Toutes ces décisions opposées sont des côtés différents du vrai, elles précisent sa nature, et aident à en approcher. Aussi je me suis toujours bien gardé, dans mon livre, de faire disparaître ces contradictions apparentes, telles qu’elles se sont montrées, suscitées par la différence des temps et des circonstances. Je me repose sur l’examen intelligent du lecteur éclairé, qu’un passage isolé n’induira pas en erreur, mais qui saura, considérant l’ensemble, ramener à leur place et réunir les différentes idées dispersées çà et là.

Peut-être aussi rencontrera-t-on plusieurs passages qui, au premier abord, paraissent insignifiants.
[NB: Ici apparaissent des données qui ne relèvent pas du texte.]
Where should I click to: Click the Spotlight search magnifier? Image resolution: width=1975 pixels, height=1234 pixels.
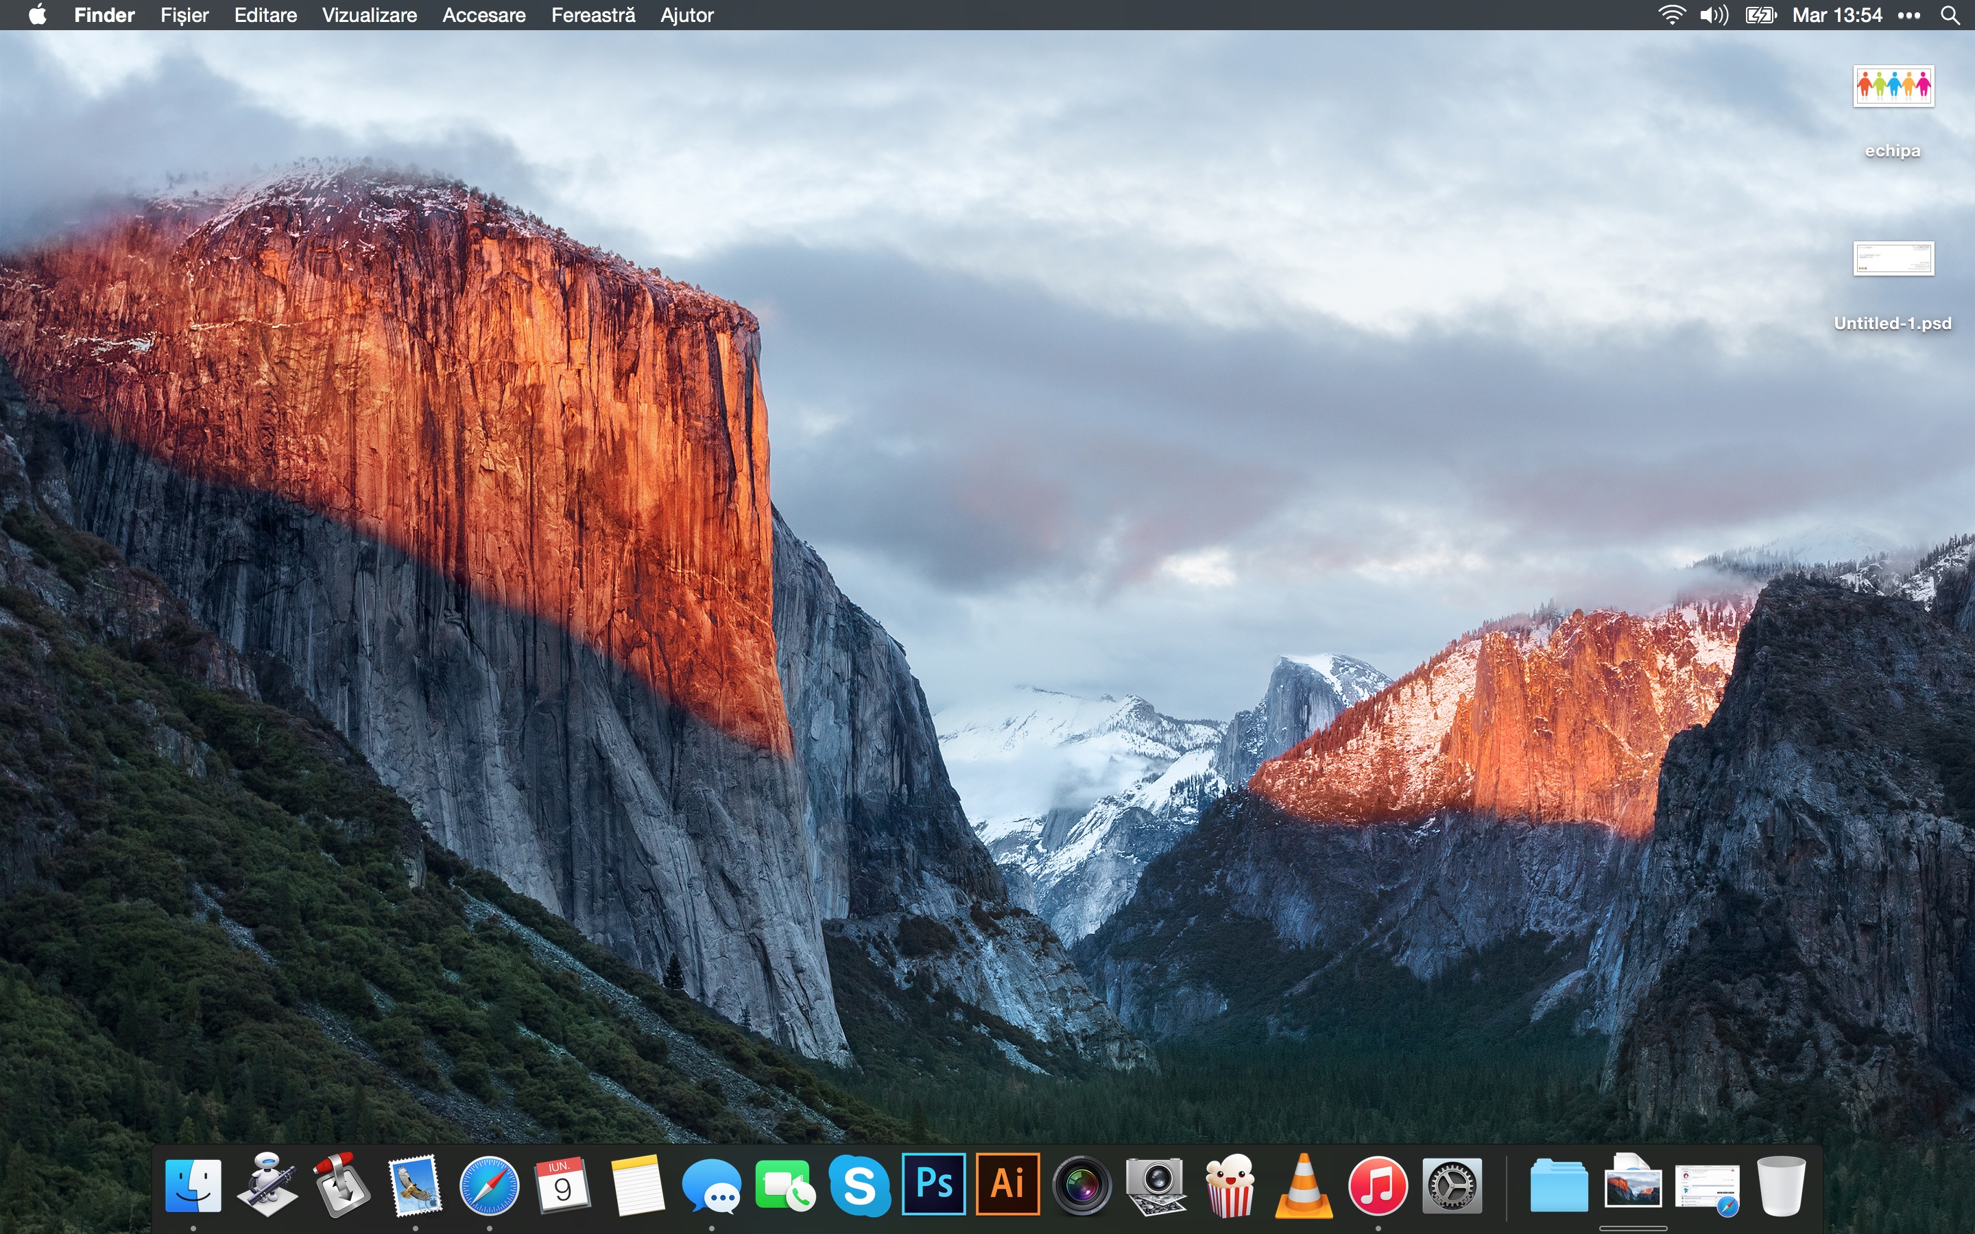(x=1950, y=16)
Mais, si on remarque que ces lignes insignifiantes en amènent d’importantes, sont souvent le point de départ de développements qui viennent ensuite, qu’elles contribuent aussi à ajouter une touche légère à la peinture du caractère, alors on accordera sans doute que leur nécessité, sans les justifier, du moins les excuse.

Maintenant je n’ai plus, à cet ouvrage longtemps caressé, qu’à dire du fond du cœur : Adieu ! et à lui souhaiter d’être assez heureux pour plaire, et pour faire naître et répandre au loin d’heureux fruits.